Co-crystals

The main focus of the present study was to explore co-crystallization technique to engineer pharmaceutical co-crystals of poorly aqueous soluble drug- Gliclazide (GLZ) using different GRAS listed coformers; benzoic acid (BA) and itaconic acid (IA). The complexation energy of GLZ and coformers were predicted by Quantum Mechanics method. Co-crystals in 1:2 molar ratios were formulated using solvent evaporation technique using acetone, a class III solvent as a medium for drug and coformer interaction at molecular level. The characteristics of GLZ and resultant co-crystals were evaluated in terms of flowability, drug content uniformity, saturation solubility and in-vitro dissolution studies. Further Fourier transformation infrared spectroscopy (FTIR), differential scanning calorimetry (DSC), X-ray diffraction (XRD) and scanning electron microscopy (SEM) were used to identify hydrogen bonding interaction, melting point, crystallinity and surface morphological characteristics of prepared co-crystals respectively. The obtained GLZ co-crystals indicated presence of additional peaks as well as band shifts in the infrared spectrum. Additionally DSC thermograph and XRD confirmed change in crystal lattice. The results of in-vitro dissolution indicated a significant enhancement in the dissolution profiles of both the co-crystals as compared to GLZ. Thus it could be concluded that the co-crystallization technique could be successfully exploited to develop new formulation of GLZ.

The poor aqueous solubility and dissolution rate of API is one of the main challenge in pharmaceutical development.
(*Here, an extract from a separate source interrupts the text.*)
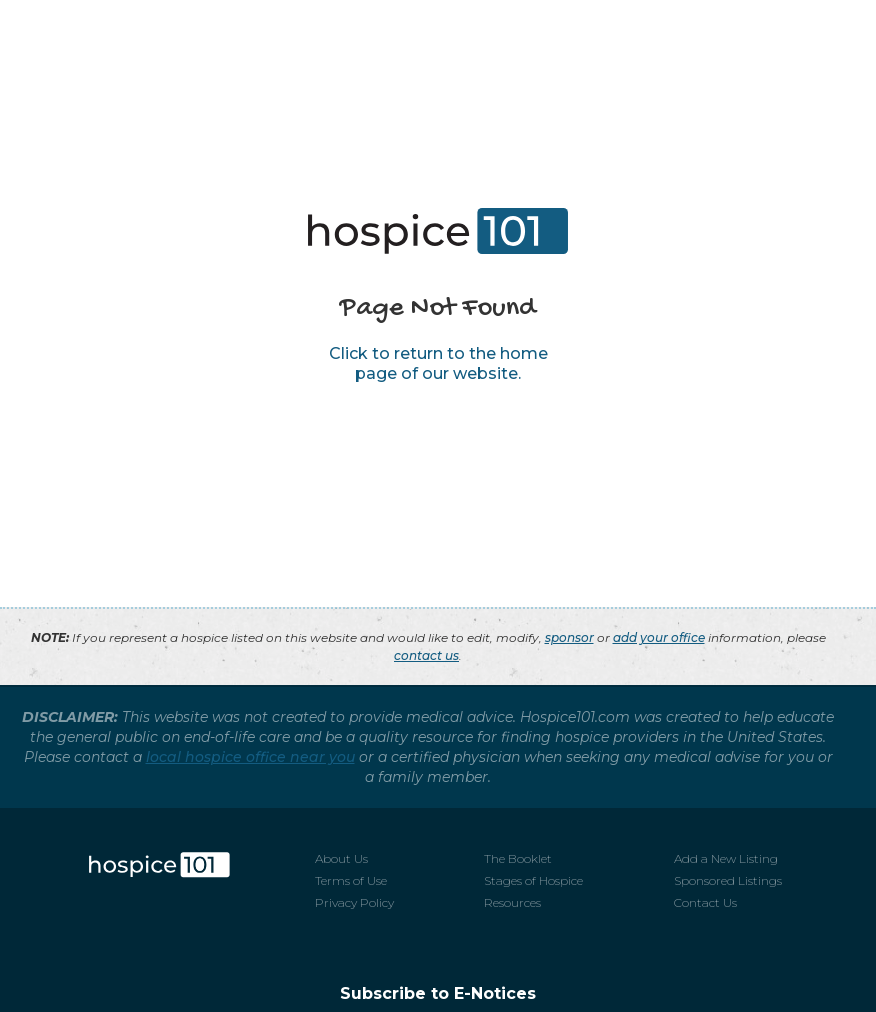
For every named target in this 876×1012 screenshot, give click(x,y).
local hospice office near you (250, 757)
The improvement of solubility and dissolution profiles of these lipophilic drug molecules without altering the molecular structure is a particular challenge for the successful development of pharmaceutical products. Pharmaceutical cocrystals are molecular complexes of an API and one or more cocrystal formers, which are solids at room temperature, interacting through hydrogen bonding, π-stacking or van der Waals forces. A crystalline form of the API is strongly preferred because of their relative ease of isolation, and the physico-chemical stability that the crystalline solid state affords. The vast majority of APIs occur as solids; these include, salts, polymorphs, cocrystals and hydrates/solvates. Cocrystallization as a method of obtaining new forms of Active Pharmaceutical Ingredients (APIs) with improved physicochemical properties like solubility, stability, and melting point has gained much attention in recent years and is a promising alternative to so far employed preparation of salts, hydrates, solvates and other forms. Cocrystallization improves physicochemical properties of drug without affecting their pharmacological properties. There are various methods for preparation of cocrystals like solvent evaporation, solution crystallization, antisolvent addition, kneading etc. The characterization methods includes FTIR, DSC, PXRD, NMR, Raman spectroscopy etc.